* **Fragmento de texto**
>>>>>

Anoche se sentó a mi vera un niñato y me preguntó: «¿fuiste feliz de niña?»; yo, sin alzar la vista, respondí: «¿quién no?».
A mi madre le gusta contar que nací con los ojos abiertos y no lloré, pero mi primer recuerdo es una falda larga con un enorme rosario de madera colgando a ras de mis ojos; el segundo, una mezcla particular de olor a plastilina, cigarrillo y polvo en mi manta para siestas preferida; y, el tercero, trepar el capó de un Datsun amarillo que mi madre conducía, estilo rallycross, por las estrechas calles de Caparra.
Con tres años ingresé a la Academia Católica de Pálvulos del monasterio franciscano, donde me educaron monjas que viajaron desde Sanlúcar de Barrameda para enseñarme francés en los rústicos salones de un edificio donde hoy, ya desaparecido, anidan los vagabundos de la Plaza Brau. Desarrollé preferencia por las calles de la antigua ciudad amurallada y más de una vez, fui amonestada por manchar mis zapatos con el tono azul maya de los antiguos adoquines de la San Francisco.
Con las monjas aprendí a leer demasiado rápido, a escribir estilizado, a no doblar mis cuadernos, a corregir mi postura, mi voz y mis juegos con finos modales franquistas. Nunca superé la brutalidad de los niños, cuando en elemental, recitar de memoria tablas de multiplicar me costó un columpio en el recreo. Eran salvajes. Fui promovida dos grados, me enamoré de la botánica y coleccioné hojas en un álbum laminado durante mi infancia hasta que mi madre, harta del olor a musgo, lo tiró a la basura.

<<<<<

* **Ejercicio escrito A**
Transcribe sin cambios los registros desde la línea que contiene "Where should I click to: Go to previous" hasta el final de los registros, ambas incluidas.
El texto y los registros no guardan relación entre sí.

[Datos de palabras y posición de ítems]
>>>>>

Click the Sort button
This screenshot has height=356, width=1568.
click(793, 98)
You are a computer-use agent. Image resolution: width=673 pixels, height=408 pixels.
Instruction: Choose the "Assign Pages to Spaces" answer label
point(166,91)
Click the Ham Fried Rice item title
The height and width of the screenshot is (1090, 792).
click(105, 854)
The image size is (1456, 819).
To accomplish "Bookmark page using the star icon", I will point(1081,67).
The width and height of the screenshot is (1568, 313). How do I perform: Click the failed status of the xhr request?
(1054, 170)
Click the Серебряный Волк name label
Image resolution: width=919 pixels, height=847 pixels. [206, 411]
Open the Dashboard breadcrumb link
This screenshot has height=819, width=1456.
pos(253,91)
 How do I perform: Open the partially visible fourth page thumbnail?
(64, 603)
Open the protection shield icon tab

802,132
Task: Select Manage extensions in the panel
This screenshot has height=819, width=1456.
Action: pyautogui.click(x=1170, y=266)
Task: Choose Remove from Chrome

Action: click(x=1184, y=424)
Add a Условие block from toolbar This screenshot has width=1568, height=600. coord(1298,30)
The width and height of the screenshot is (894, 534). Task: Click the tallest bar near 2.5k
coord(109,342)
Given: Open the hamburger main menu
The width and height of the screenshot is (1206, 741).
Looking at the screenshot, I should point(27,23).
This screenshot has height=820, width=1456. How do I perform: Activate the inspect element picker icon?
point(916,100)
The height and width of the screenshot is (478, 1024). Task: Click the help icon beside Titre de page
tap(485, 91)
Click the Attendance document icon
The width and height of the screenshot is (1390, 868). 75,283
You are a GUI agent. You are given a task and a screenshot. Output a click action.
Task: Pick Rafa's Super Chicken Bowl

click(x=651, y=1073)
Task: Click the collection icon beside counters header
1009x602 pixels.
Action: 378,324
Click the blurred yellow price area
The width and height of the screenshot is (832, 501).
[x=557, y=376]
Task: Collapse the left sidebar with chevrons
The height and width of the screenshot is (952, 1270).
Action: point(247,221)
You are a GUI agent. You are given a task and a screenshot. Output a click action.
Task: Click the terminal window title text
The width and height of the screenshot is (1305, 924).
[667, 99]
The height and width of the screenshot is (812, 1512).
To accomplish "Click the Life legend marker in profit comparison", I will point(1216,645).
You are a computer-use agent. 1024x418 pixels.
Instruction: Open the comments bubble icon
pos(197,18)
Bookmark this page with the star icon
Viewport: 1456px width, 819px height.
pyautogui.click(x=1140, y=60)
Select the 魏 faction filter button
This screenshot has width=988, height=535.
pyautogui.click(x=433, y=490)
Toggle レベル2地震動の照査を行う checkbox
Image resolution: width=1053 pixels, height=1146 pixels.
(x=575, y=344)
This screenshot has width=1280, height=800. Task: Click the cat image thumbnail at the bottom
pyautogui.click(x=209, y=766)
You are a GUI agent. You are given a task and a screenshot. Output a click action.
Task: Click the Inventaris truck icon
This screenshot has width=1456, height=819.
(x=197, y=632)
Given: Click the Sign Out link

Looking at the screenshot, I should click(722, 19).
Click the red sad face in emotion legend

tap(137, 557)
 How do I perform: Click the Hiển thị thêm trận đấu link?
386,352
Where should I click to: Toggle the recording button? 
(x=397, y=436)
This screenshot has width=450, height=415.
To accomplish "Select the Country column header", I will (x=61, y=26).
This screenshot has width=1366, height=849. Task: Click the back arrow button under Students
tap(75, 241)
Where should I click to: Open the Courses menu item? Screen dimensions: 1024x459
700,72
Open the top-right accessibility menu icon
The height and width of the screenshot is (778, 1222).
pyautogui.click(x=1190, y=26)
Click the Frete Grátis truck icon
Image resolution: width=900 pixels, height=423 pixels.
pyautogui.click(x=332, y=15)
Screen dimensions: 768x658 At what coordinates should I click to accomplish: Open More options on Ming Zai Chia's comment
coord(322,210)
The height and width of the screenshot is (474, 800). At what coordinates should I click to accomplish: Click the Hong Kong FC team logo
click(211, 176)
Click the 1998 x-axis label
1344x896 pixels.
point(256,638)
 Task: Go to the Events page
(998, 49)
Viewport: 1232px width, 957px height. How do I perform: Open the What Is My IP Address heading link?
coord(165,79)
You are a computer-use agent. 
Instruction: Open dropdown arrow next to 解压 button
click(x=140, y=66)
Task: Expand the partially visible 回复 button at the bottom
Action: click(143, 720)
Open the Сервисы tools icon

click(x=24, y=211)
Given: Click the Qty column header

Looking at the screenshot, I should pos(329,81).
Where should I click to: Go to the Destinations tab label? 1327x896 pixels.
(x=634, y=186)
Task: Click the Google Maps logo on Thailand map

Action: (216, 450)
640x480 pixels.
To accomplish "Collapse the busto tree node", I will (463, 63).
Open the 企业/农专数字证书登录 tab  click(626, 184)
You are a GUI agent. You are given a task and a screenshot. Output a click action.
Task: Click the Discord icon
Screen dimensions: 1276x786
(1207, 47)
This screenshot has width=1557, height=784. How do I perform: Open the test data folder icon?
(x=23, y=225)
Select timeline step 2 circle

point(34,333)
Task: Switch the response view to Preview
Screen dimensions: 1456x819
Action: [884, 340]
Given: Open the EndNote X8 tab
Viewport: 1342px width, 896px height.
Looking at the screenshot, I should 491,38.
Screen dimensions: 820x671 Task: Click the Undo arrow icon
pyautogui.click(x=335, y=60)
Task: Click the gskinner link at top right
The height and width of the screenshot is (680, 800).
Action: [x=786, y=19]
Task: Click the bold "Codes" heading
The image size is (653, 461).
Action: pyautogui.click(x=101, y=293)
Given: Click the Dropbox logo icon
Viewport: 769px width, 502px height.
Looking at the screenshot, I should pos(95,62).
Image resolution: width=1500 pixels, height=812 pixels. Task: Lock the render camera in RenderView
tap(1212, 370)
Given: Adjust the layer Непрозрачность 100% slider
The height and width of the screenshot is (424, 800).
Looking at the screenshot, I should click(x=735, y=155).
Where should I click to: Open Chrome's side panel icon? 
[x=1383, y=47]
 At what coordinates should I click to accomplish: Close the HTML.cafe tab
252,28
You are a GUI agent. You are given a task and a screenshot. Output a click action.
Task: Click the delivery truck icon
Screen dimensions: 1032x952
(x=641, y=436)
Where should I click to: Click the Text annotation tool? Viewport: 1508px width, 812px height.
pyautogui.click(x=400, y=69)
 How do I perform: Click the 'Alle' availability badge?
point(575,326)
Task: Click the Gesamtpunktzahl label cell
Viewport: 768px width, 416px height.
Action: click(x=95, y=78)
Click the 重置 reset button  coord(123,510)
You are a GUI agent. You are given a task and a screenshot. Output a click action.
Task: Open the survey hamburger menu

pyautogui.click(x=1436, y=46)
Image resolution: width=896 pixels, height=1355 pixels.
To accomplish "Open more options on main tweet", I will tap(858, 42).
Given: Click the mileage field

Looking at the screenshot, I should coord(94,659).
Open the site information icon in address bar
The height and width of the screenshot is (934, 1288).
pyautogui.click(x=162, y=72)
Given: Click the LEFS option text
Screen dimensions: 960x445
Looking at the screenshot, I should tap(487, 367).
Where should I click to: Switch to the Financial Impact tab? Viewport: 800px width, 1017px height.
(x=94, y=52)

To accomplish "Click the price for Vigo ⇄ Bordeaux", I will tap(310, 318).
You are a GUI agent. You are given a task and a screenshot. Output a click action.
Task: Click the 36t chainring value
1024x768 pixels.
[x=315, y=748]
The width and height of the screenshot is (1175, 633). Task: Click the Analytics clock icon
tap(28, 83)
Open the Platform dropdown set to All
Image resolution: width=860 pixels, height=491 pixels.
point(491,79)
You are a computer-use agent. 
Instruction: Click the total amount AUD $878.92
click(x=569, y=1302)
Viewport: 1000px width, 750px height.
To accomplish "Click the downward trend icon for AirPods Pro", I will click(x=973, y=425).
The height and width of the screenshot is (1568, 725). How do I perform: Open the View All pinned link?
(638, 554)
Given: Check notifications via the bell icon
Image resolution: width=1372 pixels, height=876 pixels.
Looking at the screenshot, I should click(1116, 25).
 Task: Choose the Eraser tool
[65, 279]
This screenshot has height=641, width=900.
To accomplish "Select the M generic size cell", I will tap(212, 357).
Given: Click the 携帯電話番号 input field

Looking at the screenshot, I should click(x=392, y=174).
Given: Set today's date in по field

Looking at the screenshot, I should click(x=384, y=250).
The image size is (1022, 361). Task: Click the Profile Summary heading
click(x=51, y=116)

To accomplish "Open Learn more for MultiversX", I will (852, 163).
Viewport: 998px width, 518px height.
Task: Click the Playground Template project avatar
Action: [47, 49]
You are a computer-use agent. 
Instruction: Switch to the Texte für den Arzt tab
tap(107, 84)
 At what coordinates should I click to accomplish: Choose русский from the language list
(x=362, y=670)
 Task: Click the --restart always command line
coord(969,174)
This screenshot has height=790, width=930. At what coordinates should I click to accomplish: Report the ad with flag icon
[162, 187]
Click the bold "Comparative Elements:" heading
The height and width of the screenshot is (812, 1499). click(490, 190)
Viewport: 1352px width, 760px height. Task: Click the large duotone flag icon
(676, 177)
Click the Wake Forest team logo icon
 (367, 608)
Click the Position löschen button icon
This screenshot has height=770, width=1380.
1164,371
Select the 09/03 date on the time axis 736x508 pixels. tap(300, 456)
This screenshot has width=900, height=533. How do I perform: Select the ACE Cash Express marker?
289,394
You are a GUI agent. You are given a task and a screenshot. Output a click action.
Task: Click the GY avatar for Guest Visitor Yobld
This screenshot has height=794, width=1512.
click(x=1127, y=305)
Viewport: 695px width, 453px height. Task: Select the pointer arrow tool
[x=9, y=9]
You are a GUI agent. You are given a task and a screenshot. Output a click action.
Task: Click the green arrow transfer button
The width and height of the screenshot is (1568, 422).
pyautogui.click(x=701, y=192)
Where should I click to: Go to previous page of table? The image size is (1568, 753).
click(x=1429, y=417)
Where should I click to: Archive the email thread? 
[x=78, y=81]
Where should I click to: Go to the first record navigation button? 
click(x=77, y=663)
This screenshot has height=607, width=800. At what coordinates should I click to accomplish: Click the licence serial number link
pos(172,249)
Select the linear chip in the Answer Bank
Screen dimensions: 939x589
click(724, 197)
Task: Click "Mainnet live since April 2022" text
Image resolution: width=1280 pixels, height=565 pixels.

<<<<<

* **Ejercicio escrito B**
Según el relato de infancia, ¿a qué edad ingresó a la Academia Católica de Pálvulos del monasterio franciscano?

* **Resultado final A**
Where should I click to: Go to previous page of table? The image size is (1568, 753).
click(x=1429, y=417)
Where should I click to: Archive the email thread? 
[x=78, y=81]
Where should I click to: Go to the first record navigation button? 
click(x=77, y=663)
This screenshot has height=607, width=800. At what coordinates should I click to accomplish: Click the licence serial number link
pos(172,249)
Select the linear chip in the Answer Bank
Screen dimensions: 939x589
click(724, 197)
Task: Click "Mainnet live since April 2022" text
Image resolution: width=1280 pixels, height=565 pixels.

* **Resultado final B**
Con tres años.